The NetCat program will allow us to communicate across the network for example sending simple messages or files. To do this task you will need to work in pairs (i.e. with another Raspberry Pi).
A: Basic Chat
Follow these instructions:
- Designate one of you the listener and one as the sender.
- Make sure you know the address of each Raspberry Pi.
- On the listener type nc -l -p 1234 where 1234 is a arbitary port number.
- On the sender type nc <listener ip address> 1234
- Now what ever you type on the sender is repeated on the listener.
- This works both ways so try it from the listener to the sender.
Top Tip: If you do not know the port number – try typing nc -z <listener ip address> to find out potential listening ports.
B: Advanced Chat
Now sometimes we want to send more than just a few lines. For example we might have a text file containing some sensitive information. Follow these instructions:
- Using nano create a new text file on the sender and save it as secret.txt
- Set the listener up to receive the file with nc -l -p 1234 > input.txt
- Send the file by piping it to the sender using nc <listener ip address> 1234 < secret.txt
- The file should be received by the sender and you can view the contents using more input.txt
Question: What type of communication is this? Evidence: Take a photo of the screens to show the communication to use as evidence later.
What if we were a bad person listening in on their conversation. Could we capture network traffic and decode it? You will need to work in groups of three for this task so that we can have a sender, a receiver and a man in the middle who will undertake the attack. You need to set up a simple chat situation as described above and then tell tcdump to capture packets
sudo tcpdump -n
Question: Can you identify the level of the OSI framework that we would be looking at here? However, this is a little bit crazy and you are probably seeing a lot of traffic but how about if we knew the IP Address of a computer we were interested in attacking. Try the following command and asking one of the computer to send a message.

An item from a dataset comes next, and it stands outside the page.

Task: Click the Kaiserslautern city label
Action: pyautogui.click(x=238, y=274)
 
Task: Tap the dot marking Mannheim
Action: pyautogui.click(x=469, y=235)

sudo tcpdump -n 'src <senders ip address>' -A
Can you spot the messages on the screen? Don’t forget you could have two terminal windows open and listen to the destination at the same time.
sudo tcpdump -n 'dst <senders ip address>' -A
If you don’t know the ip address of the computer you can just carry on listening to all traffic but try and pick out specific words like password
sudo tcpdump -n -A | grep -e 'password'
If we switch to the Switch and stop using the HUB what would happen to our packets? Question: Write up a short report on what you have found out. Which particular network communication type is susceptible to this type of attack?
If we knew that someone might be listening maybe we would decide to encrypt or hide our messages inside another file. The science of Steganography hides data with other data. Follow these instructions
- Copy an jpeg image onto your Raspberry Pi using a USB Stick.
- Hide the message in another file using Steghide embed -cf picture.jpg -ef secret.txt
- Transfer the file using the method in Task 5b but make sure to change the receivers file type to jpg.
- Now to extract the hidden message with Steghide extract -sf picture.jpg
- You can find out more about what Steghide can do using the man Steghide command to open the manual.
Question: How do we typically encrypt traffic on the internet? How would we know if we were viewing a webpage over a secure connection?
*Requires internet connection Use the nslookup tool to find out the ipaddress of a favourite website e.g. this one! We can use traceroute (followed by the ip address or domain name) to display the route that a packet takes across the web and displays other information such as the time/delays between hops. If the details are stared out your firewall could be blocking this information – you could type man traceroute to open the trace route manual and allow you to see all the options the program has. -U might be helpful in this instance. There are online versions of this program which you could try from home. Question: What type of switching does this show?
If you have finished why not explore the PythonNetworkTasks and see what else you can do?